DATA ENTRIES ->
"""
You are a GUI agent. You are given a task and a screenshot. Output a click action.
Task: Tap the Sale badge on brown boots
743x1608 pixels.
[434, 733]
"""
"""
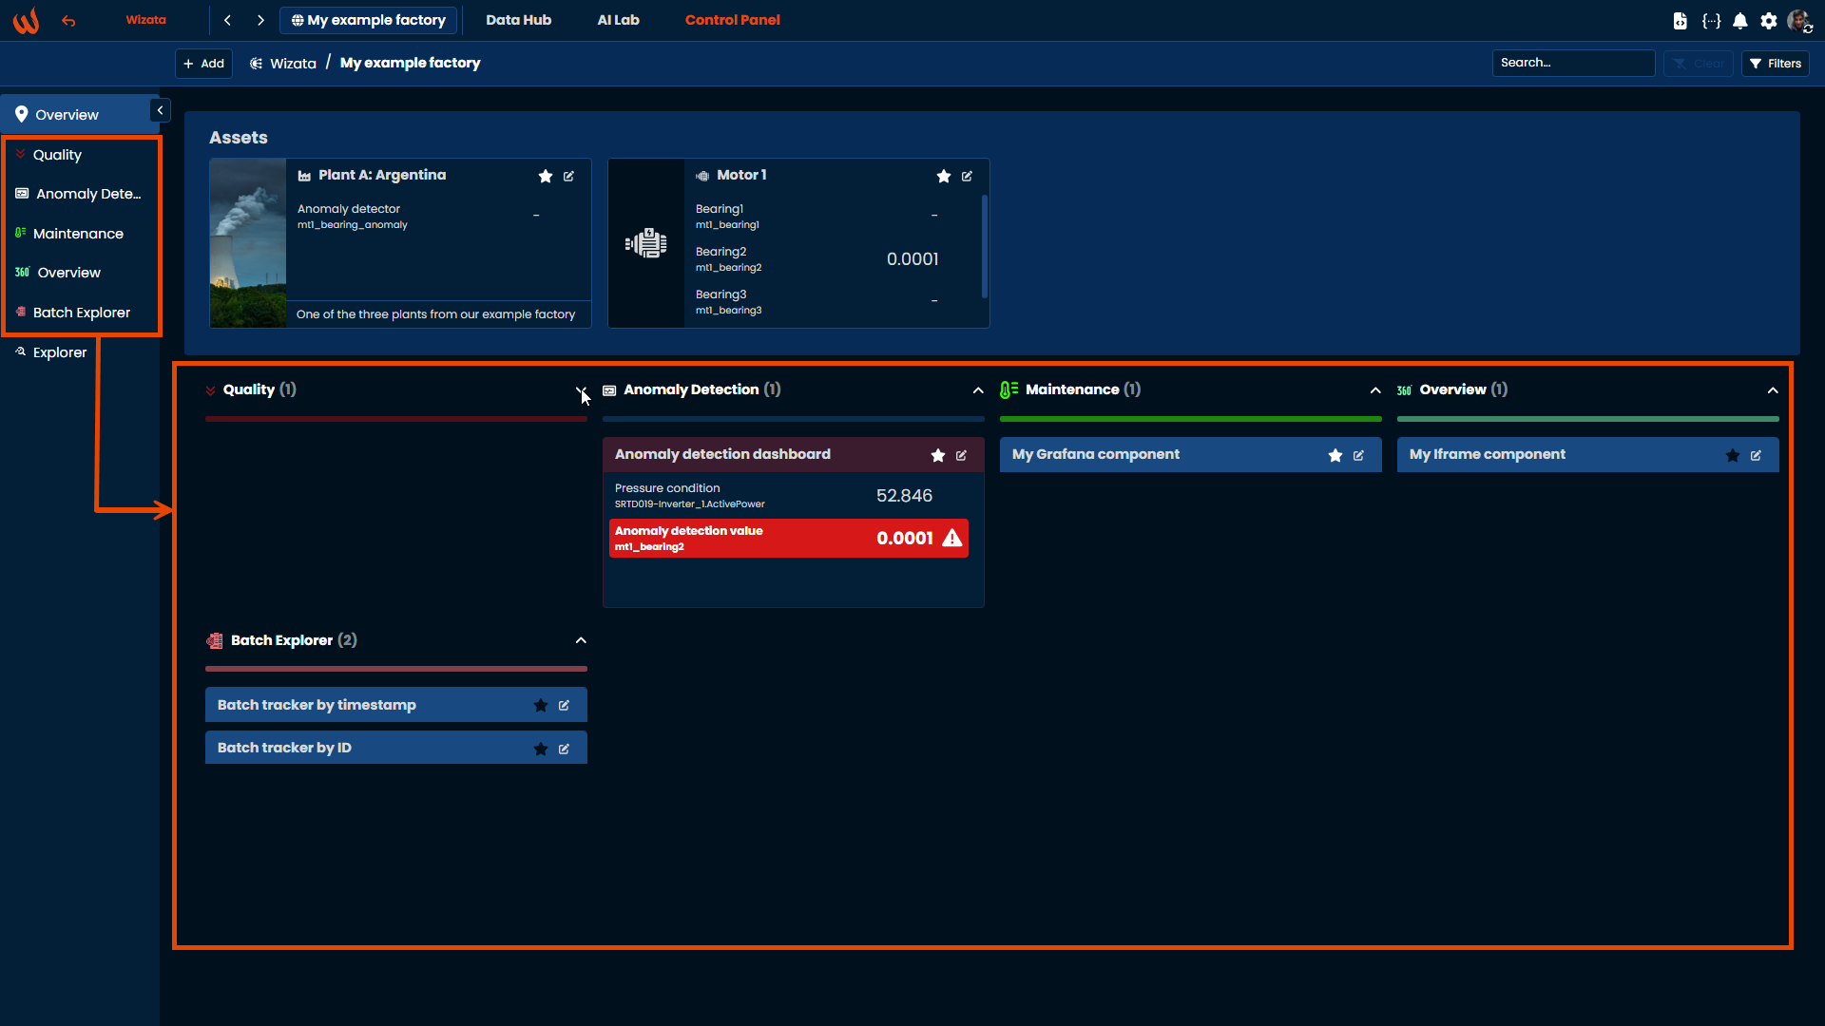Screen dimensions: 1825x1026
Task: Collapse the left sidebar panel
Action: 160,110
"""
Render the data from the line containing "Screen dimensions: 1825x1026" to the line containing "Action: 160,110", both included, as a numbered list, omitting blank lines and leaving out any pictures.

1. Screen dimensions: 1825x1026
2. Task: Collapse the left sidebar panel
3. Action: 160,110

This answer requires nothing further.